Aujourd’hui, ces voies, très souvent des chemins communaux, sont utilisées plutôt par des randonneurs, des cyclistes et des équestres. Par ailleurs, certains ponts sont classés. Des communes propriétaires doivent entretenir ces ouvrages, et certains ponts, parfois en très mauvais état font l’objet d’une restauration lors de la réhabilitation ou l’ouverture d’un chemin. Un exemple de ce type de restauration est le Pont d’Anthony dans le Cantal, entièrement restauré en pierre sèche.

En Lozère, un projet exemplaire a eu lieu, avec la création d’un pont routier au lieu dit « Chaldecoste » (48160). Pour la première fois depuis 60 ans, un pont routier a été bâti en schiste. Très faiblement maçonné à la chaux, la technique de construction s’appuie sur celle de la pierre sèche. Le pont a été suivi au niveau national par des scientifiques dans le cadre du projet PEDRA.

Dans la presse :

Pierre Actual n°913
Pont de Chaldecoste Le Moniteur

Aménagements en pierre sèche, niches écologiques, mobilier…

Aménagement pierre sèche

Si la pierre sèche est intimement liée aux aménagements ruraux (agriculture, gestion hydraulique, cheminements…) de par sa fonctionnalité, elle trouve toute sa place dans des espaces plus urbanisés ou en réponse à de nouveaux usages.

Murs décoratifs et œuvres d’art en pierre sèche

Œuvre d'art pierre sèche - Cévennes

« Le métier d’art est une technique essentiellement manuelle, mise en œuvre par un professionnel hautement qualifié, une production d’objets uniques ou de petites séries ». « Tout art comme tout métier d’art, conjugue l’imagination créatrice et un ensemble de techniques ».
Pierre DEHAYE, membre de l’Académie des Beaux-Arts

« Pour celui qui aime contempler, il est évident que les constructions en pierres sèches structurent la qualité d’un paysage ou la beauté d’un site. Les admirer est un grand plaisir pour les habitants et les visiteurs. Les ouvrages en pierres sèches sont le plus souvent esthétiques. Ce qui est beau à faire et à regarder donne de la qualité à la vie de l’homme… La construction en pierre sèche permet véritablement un travail expressif et créatif, par la qualité de l’exécution et par l’imaginaire des formes et des couleurs. La personnalisation de l’agencement permet à certains de parler d’une écriture et même d’un art. » Roland Mousquès, membre ABPS.
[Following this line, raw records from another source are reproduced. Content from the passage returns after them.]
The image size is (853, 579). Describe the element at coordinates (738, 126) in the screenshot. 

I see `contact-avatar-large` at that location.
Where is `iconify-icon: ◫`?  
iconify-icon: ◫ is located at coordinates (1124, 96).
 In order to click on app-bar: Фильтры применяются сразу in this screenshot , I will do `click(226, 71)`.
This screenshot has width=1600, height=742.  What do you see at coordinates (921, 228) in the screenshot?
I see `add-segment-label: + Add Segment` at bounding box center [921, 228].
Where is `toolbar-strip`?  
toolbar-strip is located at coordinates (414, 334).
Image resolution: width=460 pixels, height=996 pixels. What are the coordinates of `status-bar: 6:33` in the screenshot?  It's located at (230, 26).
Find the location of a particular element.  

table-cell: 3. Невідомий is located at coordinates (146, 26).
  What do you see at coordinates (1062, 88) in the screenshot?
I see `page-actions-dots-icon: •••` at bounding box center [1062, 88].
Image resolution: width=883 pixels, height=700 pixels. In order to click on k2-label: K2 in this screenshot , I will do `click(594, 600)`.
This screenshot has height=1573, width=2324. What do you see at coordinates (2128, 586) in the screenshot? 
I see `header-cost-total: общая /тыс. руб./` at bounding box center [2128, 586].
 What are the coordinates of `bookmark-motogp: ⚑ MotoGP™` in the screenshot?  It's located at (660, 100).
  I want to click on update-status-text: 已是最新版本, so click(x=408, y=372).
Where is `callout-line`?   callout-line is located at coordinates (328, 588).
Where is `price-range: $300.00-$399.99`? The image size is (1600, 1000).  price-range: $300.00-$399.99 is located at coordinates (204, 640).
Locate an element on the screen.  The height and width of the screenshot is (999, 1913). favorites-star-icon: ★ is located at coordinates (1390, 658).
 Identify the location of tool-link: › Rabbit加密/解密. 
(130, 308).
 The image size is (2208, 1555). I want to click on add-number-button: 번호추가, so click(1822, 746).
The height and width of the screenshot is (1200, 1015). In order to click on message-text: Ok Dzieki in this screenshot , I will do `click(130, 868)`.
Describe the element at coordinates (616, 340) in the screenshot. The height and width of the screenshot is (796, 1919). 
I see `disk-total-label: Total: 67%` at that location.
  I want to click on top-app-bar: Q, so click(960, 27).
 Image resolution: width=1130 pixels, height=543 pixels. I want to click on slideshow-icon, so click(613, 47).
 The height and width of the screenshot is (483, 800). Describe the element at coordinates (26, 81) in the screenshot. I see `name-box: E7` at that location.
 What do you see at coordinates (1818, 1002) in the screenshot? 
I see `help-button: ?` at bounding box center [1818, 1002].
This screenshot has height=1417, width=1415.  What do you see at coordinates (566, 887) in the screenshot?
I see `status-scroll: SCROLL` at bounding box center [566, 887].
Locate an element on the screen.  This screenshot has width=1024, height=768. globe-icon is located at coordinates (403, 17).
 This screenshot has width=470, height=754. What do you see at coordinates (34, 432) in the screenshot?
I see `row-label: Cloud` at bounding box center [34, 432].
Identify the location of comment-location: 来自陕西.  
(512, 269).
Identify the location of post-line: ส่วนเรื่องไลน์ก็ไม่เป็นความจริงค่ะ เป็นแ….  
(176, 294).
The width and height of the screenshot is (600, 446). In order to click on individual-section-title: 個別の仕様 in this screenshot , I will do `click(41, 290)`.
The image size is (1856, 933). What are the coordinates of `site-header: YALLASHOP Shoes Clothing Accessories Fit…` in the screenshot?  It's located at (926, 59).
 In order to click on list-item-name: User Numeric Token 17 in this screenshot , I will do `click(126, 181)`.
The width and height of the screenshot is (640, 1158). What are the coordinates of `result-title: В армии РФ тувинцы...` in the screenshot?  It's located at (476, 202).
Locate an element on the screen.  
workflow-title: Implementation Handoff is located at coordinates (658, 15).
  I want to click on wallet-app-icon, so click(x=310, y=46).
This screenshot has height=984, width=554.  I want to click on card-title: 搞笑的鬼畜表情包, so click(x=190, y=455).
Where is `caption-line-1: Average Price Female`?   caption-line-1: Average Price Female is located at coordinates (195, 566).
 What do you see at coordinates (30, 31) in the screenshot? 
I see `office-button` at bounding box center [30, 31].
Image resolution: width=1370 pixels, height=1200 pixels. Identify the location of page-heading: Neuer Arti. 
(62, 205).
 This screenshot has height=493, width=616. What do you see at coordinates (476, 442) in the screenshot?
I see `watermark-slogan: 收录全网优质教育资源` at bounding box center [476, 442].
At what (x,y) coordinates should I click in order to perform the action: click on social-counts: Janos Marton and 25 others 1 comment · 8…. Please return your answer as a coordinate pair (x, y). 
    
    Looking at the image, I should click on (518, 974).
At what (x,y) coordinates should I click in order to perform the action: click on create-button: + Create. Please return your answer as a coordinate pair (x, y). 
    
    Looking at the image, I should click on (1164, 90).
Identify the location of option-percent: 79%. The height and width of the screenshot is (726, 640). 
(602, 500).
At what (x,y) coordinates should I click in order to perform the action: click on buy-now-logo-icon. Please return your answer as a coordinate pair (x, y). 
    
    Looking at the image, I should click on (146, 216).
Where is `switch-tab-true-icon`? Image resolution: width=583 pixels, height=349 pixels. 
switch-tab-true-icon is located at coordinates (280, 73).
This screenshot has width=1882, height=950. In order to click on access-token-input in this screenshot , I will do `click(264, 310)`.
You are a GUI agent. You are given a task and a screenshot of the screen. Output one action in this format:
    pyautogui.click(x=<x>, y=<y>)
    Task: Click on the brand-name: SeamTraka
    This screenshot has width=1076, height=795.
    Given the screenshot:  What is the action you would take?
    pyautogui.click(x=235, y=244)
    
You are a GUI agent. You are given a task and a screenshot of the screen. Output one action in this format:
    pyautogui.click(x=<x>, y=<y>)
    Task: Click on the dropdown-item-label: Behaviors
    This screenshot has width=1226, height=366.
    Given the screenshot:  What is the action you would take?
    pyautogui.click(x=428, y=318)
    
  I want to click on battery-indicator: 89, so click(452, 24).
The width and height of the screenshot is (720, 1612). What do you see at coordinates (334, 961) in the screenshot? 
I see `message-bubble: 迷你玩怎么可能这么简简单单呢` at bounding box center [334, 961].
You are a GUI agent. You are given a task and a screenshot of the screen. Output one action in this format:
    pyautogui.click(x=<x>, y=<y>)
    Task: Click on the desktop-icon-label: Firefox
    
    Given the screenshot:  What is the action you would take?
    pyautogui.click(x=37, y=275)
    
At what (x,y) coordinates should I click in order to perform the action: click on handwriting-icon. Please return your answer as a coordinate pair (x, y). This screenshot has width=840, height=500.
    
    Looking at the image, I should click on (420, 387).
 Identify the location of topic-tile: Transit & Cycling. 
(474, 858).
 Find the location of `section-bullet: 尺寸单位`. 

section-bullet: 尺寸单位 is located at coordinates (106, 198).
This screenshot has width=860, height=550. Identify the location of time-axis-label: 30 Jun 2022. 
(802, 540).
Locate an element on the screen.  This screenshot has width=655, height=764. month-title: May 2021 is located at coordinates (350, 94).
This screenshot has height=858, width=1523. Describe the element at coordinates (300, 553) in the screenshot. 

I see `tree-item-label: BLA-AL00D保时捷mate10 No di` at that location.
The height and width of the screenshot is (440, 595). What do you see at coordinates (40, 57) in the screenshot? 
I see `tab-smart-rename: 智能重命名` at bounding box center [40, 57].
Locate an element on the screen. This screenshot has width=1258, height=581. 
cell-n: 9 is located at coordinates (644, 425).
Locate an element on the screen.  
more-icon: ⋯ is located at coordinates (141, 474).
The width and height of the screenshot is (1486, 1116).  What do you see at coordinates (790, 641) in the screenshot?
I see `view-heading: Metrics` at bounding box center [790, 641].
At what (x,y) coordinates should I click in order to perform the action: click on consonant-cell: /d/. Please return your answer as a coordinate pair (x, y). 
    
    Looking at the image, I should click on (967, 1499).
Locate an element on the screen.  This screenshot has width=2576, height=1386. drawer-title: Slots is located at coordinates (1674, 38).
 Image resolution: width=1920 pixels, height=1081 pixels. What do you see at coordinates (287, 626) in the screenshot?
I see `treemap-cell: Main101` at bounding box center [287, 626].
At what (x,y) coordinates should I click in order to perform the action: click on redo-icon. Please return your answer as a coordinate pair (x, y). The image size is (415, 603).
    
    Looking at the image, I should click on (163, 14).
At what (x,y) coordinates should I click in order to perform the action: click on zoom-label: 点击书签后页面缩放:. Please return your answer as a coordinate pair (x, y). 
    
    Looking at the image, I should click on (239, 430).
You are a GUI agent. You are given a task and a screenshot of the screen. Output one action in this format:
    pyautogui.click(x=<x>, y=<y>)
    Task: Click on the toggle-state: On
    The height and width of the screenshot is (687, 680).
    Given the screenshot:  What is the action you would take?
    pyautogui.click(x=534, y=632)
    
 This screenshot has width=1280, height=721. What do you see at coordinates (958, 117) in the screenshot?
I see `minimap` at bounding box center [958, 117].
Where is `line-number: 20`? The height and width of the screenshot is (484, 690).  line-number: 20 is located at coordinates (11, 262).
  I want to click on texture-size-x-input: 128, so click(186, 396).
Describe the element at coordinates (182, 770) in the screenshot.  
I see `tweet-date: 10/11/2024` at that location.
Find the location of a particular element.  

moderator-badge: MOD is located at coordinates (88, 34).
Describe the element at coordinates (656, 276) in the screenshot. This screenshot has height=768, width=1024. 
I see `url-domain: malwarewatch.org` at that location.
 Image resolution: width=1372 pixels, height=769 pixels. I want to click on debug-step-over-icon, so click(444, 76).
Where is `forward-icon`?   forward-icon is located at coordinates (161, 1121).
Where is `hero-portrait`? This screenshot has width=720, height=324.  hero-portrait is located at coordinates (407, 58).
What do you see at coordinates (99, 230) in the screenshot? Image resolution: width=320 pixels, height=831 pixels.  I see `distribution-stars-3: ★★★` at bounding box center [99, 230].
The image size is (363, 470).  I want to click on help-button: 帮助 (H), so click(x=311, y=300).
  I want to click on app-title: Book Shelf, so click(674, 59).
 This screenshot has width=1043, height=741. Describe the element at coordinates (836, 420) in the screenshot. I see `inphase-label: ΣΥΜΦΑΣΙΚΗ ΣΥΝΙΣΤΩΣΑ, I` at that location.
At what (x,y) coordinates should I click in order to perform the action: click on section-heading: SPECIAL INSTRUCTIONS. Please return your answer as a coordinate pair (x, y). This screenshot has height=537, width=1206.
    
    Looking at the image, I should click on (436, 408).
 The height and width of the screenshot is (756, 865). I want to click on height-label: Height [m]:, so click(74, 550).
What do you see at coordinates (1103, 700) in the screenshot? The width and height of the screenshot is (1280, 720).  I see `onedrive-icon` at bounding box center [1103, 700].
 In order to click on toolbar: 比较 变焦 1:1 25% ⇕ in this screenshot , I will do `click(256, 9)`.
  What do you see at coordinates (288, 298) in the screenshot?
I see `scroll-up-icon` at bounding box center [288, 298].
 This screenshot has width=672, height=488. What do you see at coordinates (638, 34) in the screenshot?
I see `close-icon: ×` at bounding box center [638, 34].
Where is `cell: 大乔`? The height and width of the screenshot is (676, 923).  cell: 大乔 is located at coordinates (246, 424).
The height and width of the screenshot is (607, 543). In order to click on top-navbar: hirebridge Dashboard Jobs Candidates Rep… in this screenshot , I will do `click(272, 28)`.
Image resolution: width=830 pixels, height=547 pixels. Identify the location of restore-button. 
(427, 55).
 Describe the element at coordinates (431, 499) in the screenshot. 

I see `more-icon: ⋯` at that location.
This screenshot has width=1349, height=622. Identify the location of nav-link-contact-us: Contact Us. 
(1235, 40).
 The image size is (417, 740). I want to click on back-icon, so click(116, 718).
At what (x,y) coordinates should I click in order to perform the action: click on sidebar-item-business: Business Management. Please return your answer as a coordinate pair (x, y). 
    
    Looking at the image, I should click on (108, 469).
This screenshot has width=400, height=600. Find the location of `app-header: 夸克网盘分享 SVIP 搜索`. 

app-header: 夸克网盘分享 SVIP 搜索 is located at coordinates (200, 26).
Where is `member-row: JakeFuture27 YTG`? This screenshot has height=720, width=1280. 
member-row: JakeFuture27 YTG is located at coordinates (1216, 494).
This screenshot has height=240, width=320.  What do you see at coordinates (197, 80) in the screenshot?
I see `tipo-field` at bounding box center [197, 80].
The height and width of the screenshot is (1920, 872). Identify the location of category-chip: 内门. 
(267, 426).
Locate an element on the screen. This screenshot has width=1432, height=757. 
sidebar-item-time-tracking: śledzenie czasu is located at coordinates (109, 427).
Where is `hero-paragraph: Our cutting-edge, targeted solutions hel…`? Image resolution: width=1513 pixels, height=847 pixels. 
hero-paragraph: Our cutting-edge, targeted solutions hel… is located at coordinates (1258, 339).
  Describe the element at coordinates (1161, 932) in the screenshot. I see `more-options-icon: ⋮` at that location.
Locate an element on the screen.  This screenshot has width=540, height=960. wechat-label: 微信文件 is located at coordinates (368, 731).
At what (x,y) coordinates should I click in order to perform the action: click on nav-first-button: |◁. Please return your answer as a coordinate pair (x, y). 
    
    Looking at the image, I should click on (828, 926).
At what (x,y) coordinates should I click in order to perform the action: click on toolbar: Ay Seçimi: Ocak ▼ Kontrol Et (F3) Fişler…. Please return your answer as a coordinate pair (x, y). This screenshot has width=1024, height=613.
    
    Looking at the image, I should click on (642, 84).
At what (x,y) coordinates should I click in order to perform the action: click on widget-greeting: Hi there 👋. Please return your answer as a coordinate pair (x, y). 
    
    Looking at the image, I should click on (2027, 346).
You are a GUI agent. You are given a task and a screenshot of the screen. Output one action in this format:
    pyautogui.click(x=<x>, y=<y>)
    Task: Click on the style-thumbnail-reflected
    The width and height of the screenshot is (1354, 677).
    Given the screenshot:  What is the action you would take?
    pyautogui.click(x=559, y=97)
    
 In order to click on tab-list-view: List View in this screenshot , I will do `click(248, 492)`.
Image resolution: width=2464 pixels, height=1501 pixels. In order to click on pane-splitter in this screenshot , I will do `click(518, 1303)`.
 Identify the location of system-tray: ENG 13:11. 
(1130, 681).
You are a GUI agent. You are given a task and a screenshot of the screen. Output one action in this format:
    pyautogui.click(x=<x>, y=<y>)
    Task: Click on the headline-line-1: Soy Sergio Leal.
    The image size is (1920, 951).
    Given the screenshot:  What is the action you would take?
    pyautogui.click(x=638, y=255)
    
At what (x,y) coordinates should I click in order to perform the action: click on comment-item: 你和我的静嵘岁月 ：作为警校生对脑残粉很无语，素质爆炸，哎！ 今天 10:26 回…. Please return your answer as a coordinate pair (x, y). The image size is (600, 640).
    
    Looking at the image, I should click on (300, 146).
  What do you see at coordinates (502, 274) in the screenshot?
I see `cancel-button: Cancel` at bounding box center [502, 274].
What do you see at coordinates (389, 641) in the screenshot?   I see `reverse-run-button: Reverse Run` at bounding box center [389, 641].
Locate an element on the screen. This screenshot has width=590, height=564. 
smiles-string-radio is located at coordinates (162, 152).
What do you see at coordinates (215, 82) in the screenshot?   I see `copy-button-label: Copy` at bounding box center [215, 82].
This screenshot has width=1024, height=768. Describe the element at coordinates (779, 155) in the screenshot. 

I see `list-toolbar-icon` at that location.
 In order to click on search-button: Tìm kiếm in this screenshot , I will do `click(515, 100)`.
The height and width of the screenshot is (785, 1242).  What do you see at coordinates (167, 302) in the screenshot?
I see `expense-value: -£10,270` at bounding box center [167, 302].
Certains bâtisseurs vont plus loin, créant des formes dans le bâti, utilisant les pierres pour dessiner dans l’ouvrage. Ceci demande une maîtrise de la technique, en plus de l’étincelle de créativité. L’artiste britannique de renommé Andy Goldsworthy a beaucoup utilisé la technique de la pierre sèche dans son landart, souvent bâti pour lui par des bâtisseurs accomplis, et il est loin d’être le seul.